If you have a personal or commercial umbrella insurance policy it will not cover your activities as an attorney. Umbrella policies specifically exclude attorney malpractice insurance coverage.
Some law firms also attempt to get another “primary” policy to increase their coverage limits. Generally if through the application process an attorney malpractice underwriter determines the firm has other “primary” coverage they decline to write. There are a variety of problems with having 2 primary attorney malpractice insurance policies covering the same exposure. The major problem is the “Other Insurance” clause commonly found in most policies. Having 2 primary malpractice policies may produce unexpected results at claim time. An insured could find out there are coverage gaps.

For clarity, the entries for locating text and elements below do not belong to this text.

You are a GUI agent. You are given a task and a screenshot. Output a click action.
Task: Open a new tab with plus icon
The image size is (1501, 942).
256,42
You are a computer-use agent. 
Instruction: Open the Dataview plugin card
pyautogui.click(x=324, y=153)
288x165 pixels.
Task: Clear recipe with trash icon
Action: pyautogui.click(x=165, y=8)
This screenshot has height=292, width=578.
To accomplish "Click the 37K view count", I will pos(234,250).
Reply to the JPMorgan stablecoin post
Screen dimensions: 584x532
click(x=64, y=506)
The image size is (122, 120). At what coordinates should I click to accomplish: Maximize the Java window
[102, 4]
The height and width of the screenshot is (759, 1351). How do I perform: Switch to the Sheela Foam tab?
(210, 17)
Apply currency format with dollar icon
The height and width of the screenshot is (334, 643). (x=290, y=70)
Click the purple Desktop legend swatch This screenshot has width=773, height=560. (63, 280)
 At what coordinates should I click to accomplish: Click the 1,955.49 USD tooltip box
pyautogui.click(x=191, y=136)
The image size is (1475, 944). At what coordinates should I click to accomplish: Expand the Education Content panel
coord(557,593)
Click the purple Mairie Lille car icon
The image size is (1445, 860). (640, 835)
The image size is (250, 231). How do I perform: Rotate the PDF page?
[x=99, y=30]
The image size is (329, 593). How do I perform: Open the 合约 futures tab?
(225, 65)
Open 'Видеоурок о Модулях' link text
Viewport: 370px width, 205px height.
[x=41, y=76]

The following is an example from a Wesco Insurance Company form:
“E. Other Insurance
If there is other insurance that applies to the claim, this insurance shall be excess over such other valid and collectible insurance whether such insurance is stated to be primary, contributory, excess, contingent or otherwise. This does not apply to insurance that is purchased by the Named Insured specifically to apply in excess of this Policy.”
To increase your coverage, your best option is to get an “excess” Attorney Malpractice Insurance policy that is a “following form” policy. A “following form” Excess Attorney Malpractice Insurance will have language in it that basically states that this excess policy will follow the terms and conditions of the underlying primary coverage. It also has language in it to make sure that the “Other Insurance” clause in the underlying coverage is not triggered. This also helps reduce the chances of coverage gaps. Some law firms may have to get multiple excess insurance policies to get the liability coverage limits needed.
The cost of an excess policy varies. Much depends on the insurance history of the firm, areas of practice, the limits of the primary policy, and the needed excess limits.